I am write a very simple if else loop to create a new variable that bins another variable into quartiles. This seems to be a very simple procedure, however the loop groups all of my data into the median and third quartile (which violates the definition of a quartile).
Here is the structure of my data:
> str(tmp)
Classes ‘tbl_df’, ‘tbl’ and 'data.frame': 435 obs. of 12 variables:
$ CD112FP : chr "01" "02" "03" "04" ...
$ State : chr "ALABAMA" "ALABAMA" "ALABAMA" "ALABAMA" ...
$ Year : num 2011 2011 2011 2011 2011 ...

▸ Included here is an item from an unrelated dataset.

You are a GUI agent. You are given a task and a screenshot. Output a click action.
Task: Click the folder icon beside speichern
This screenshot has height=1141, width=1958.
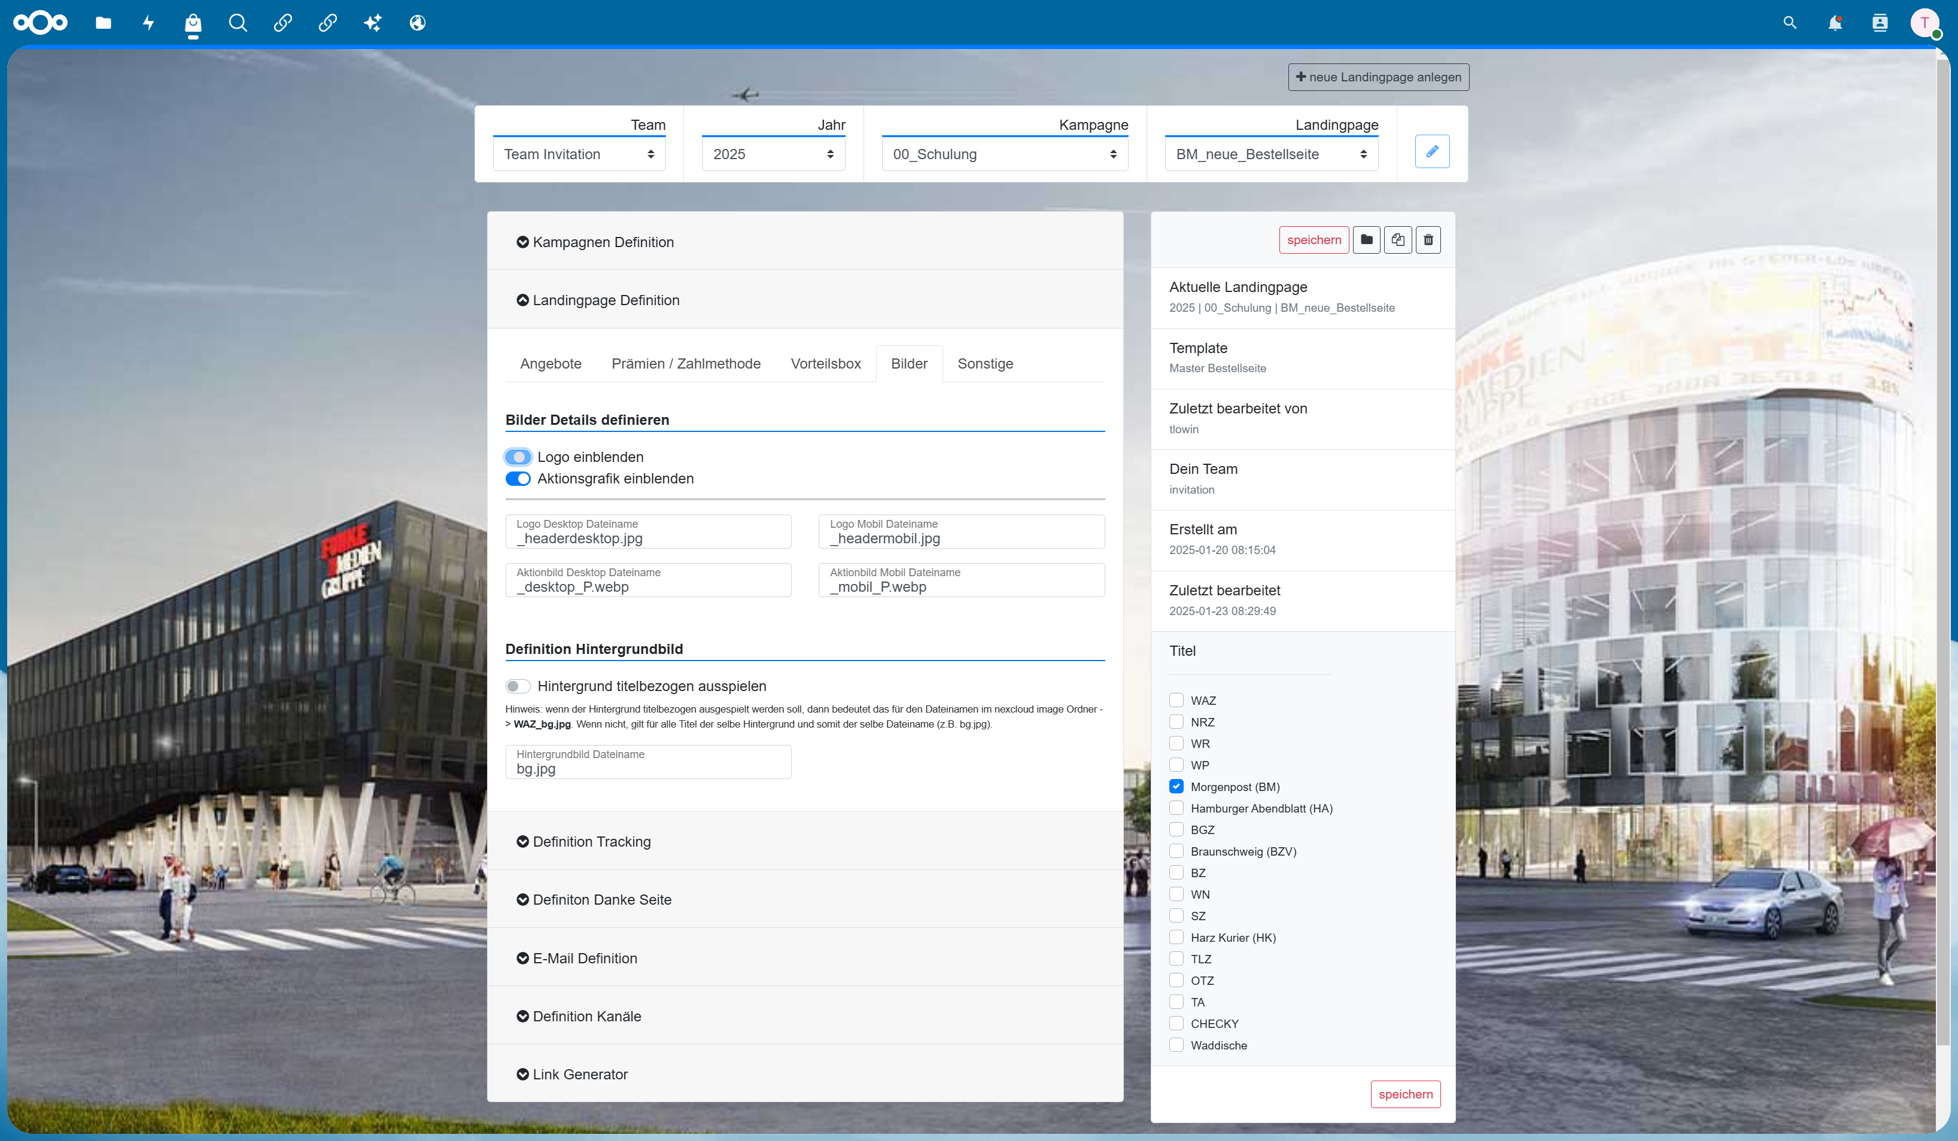(x=1367, y=240)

$ Alignment : num 0 0 0 0 0 0 1 0 0 0 ...
$ State_Aligned : num 0 0 0 0 0 0 0 1 0 0 ...
$ PercentFunding : num 0.0658 0.29 0.6764 0.0174 0.047 ...
$ fips : chr "01" "01" "01" "01" ...
$ ssa : int 1 1 1 1 1 1 1 NA 3 3 ...
$ region : int 3 3 3 3 3 3 3 NA 4 4 ...
$ division : int 6 6 6 6 6 6 6 NA 8 8 ...
$ abb : chr "AL" "AL" "AL" "AL" ...
$ PercentFundingBinned: chr "0.0625-0.1799" "0.0625-0.1799" "0.0625-0.1799" "0.0625-0.1799" ...
and this is the head of my data:
head(tmp)
# A tibble: 6 x 12
CD112FP State Year Alignment State_Aligned PercentFunding fips ssa region division abb PercentFundingBinned
<chr> <chr> <dbl> <dbl> <dbl> <dbl> <chr> <int> <int> <int> <chr> <chr>
1 01 ALABAMA 2011 0 0 0.0658 01 1 3 6 AL 0.0625-0.1799
2 02 ALABAMA 2011 0 0 0.290 01 1 3 6 AL 0.0625-0.1799
3 03 ALABAMA 2011 0 0 0.676 01 1 3 6 AL 0.0625-0.1799
4 04 ALABAMA 2011 0 0 0.0174 01 1 3 6 AL 0.0625-0.1799
5 05 ALABAMA 2011 0 0 0.0470 01 1 3 6 AL 0.0625-0.1799
6 06 ALABAMA 2011 0 0 0.0440 01 1 3 6 AL 0.0625-0.1799
I am using the following if else loop:
tmp$PercentFundingBinned <- NULL
if (tmp$PercentFunding >= quantile(tmp$PercentFunding, 0.75)) {
tmp$PercentFundingBinned <- paste0(round(quantile(tmp$PercentFunding, 0.75), 4), "-",
round(max(tmp$PercentFundingBinned), 4))
} else if (tmp$PercentFunding >= median(tmp$PercentFunding)){
tmp$PercentFundingBinned <- paste0(round(median(tmp$PercentFunding),4), "-",
round(quantile(tmp$PercentFunding, 0.75),4))
} else if (tmp$PercentFunding >= quantile(tmp$PercentFunding, 0.25)){
tmp$PercentFundingBinned <- paste0(round(quantile(tmp$PercentFunding, 0.25),4), "-",
round(median(tmp$PercentFunding),4))
} else {
tmp$PercentFundingBinned <- paste0(round(min(tmp$PercentFunding),4), "-",
round(quantile(tmp$PercentFunding, 0.25),4))
}
and it returns the following category:
unique(tmp$PercentFundingBinned)
[1] "0.0625-0.1799"
Not sure what to do or how to fit it. This seems like its should be a really easy procedure. Any advice helps, thank you!